╭─ Given records
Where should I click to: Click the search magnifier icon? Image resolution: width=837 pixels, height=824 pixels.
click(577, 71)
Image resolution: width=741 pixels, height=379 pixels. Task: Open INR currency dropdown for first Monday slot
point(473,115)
╰─
╭─ Given records
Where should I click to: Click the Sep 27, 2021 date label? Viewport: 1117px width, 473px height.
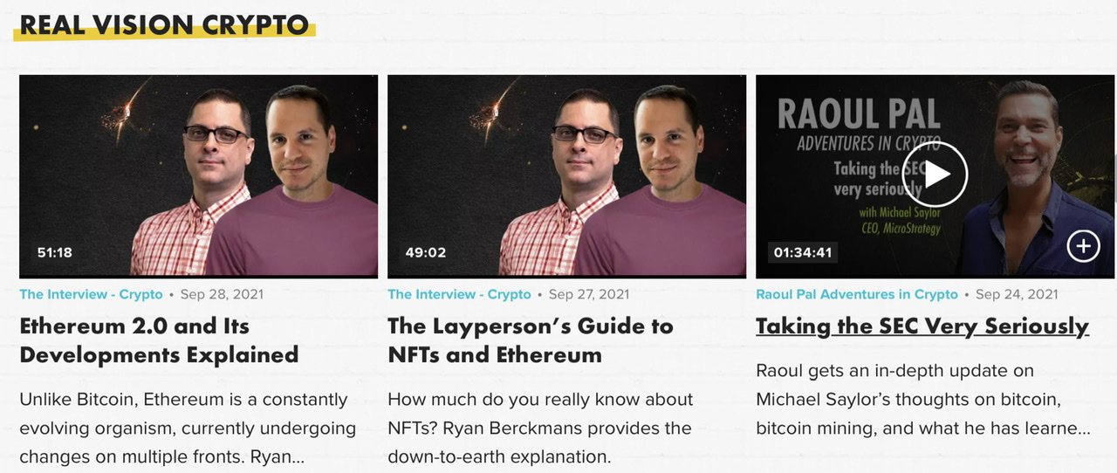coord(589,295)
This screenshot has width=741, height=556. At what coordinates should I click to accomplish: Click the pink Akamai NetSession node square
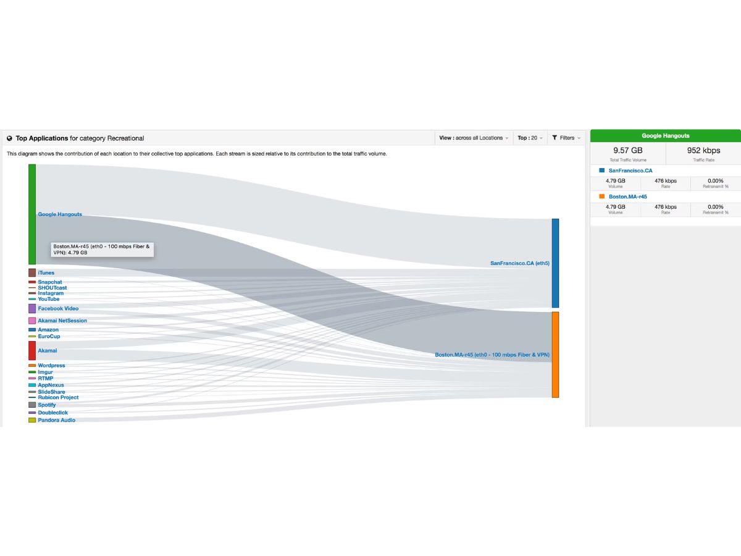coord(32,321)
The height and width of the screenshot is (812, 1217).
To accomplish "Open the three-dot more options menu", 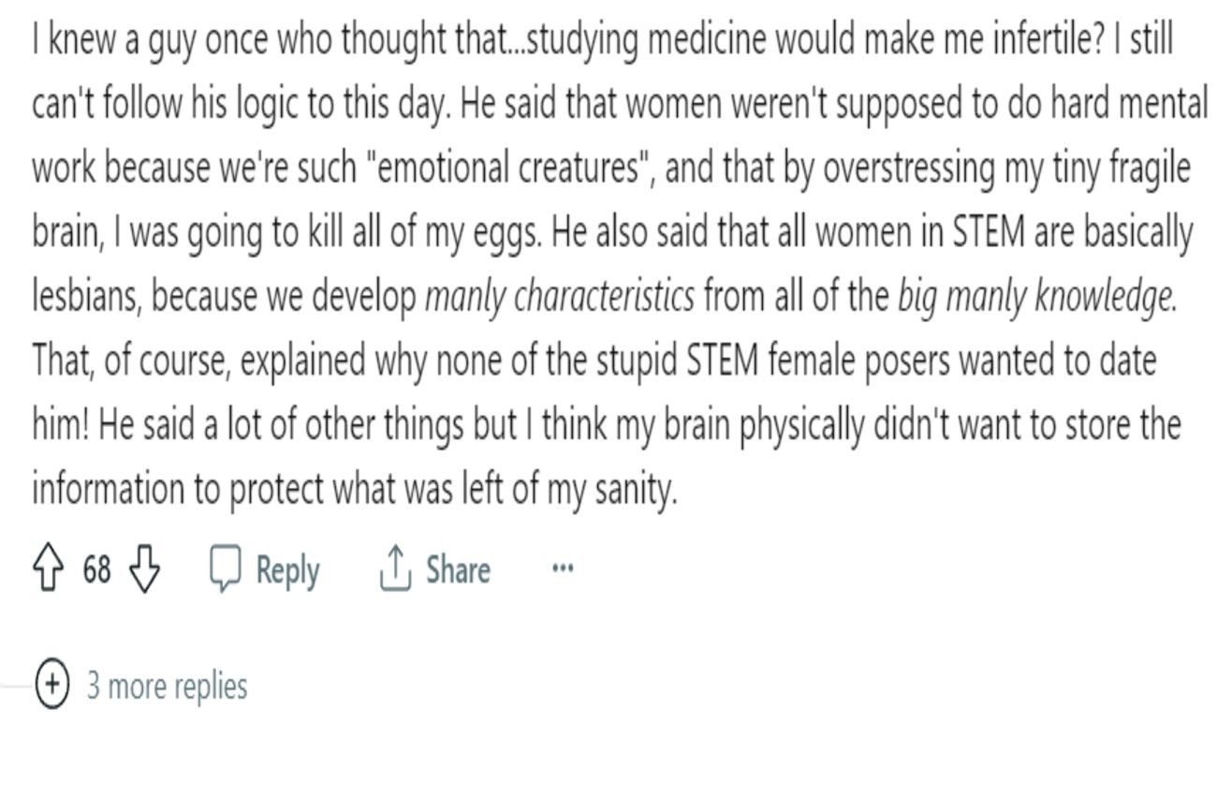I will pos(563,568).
╰─
What you should do: Using the entries above, transcribe exactly from the line that has "This screenshot has" through the line that has "The height and". Pictures are dropped.

Answer box:
This screenshot has width=741, height=556. At what coordinates should I click to accomplish: Click the pink Akamai NetSession node square
coord(32,321)
The height and width of the screenshot is (812, 1217).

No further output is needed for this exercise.